1.    Basis of Presentation and Recent Accounting Pronouncements
General
Arch Capital Group Ltd. (“Arch Capital”) is a publicly listed Bermuda exempted company which provides insurance, reinsurance and mortgage insurance on a worldwide basis through its wholly-owned subsidiaries. As used herein, the “Company” and/or “Arch” means Arch Capital and its subsidiaries.
Basis of Presentation
The interim consolidated financial statements have been prepared in conformity with accounting principles generally accepted in the United States of America (“GAAP”). All significant intercompany transactions and balances have been eliminated in consolidation. The preparation of financial statements in conformity with GAAP requires management to make estimates and assumptions that affect the reported amounts of assets and liabilities and disclosure of contingent assets and liabilities at the date of the financial statements and the reported amounts of revenues and expenses during the reporting period. Actual results could differ materially from those estimates and assumptions.
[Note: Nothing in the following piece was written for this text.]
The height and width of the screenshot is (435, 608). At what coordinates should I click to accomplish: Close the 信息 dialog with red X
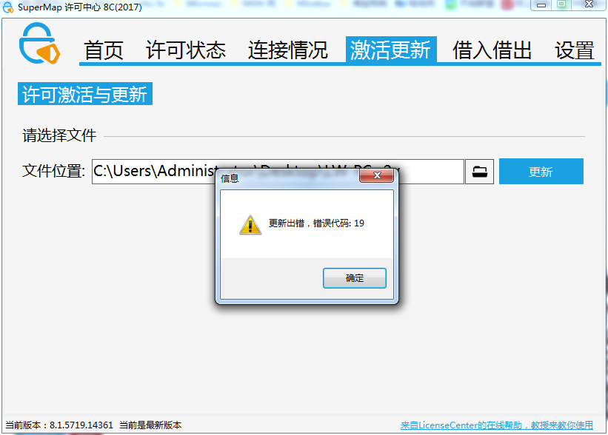376,175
In the opinion of management, the accompanying unaudited interim consolidated financial statements reflect all adjustments (consisting of normally recurring accruals) necessary for a fair statement of results on an interim basis. The results of any interim period are not necessarily indicative of the results for a full year or any future periods. Certain information and footnote disclosures normally included in financial statements prepared in accordance with GAAP have been condensed or omitted; however, management believes that the disclosures are adequate to make the information presented not misleading. This report should be read in conjunction with the Company’s Annual Report on Form 10-K for the year ended December 31, 2024 (“2024 Form 10-K”), including the Company’s audited consolidated financial statements and related notes.
The Company has reclassified the presentation of certain prior year information to conform to the current presentation. Such reclassifications had no effect on the Company’s net income, comprehensive income, shareholders’ equity or cash flows. All amounts are in millions, except per share amounts, unless otherwise noted.
Recent Accounting Pronouncements
For information regarding additional accounting standards that the Company has not yet adopted, see note 3(t), “Significant Accounting Policies—Recent Accounting Pronouncements,” of the notes to consolidated financial statements in the Company’s 2024 Form 10-K.
2.    Acquisition
On August 1, 2024, the Company completed the acquisition of the U.S MidCorp and Entertainment insurance business from Allianz (“MCE Acquisition”). This business is written by Fireman’s Fund Insurance Company, an affiliate of Allianz, and its subsidiaries (collectively, the “Business Entities”), in each case, relating to relevant policies with accident years 2016 and onwards (collectively, the “Business”), as well as certain assets of Allianz and its affiliates related to the Business. In connection with the acquisition of the Business, the Company also entered into certain reinsurance agreements relating to the Business and the Business Entities and other agreements providing for administration and other services for the Business Entities by the Company for the applicable policies being reinsured following the closing. The acquisition of the Business is an important part of the Company’s growth strategy, and provides a ballast to our existing insurance business. It further enhances the Company’s capabilities in the U.S. middle markets and represents an attractive way to enter a new niche entertainment insurance market.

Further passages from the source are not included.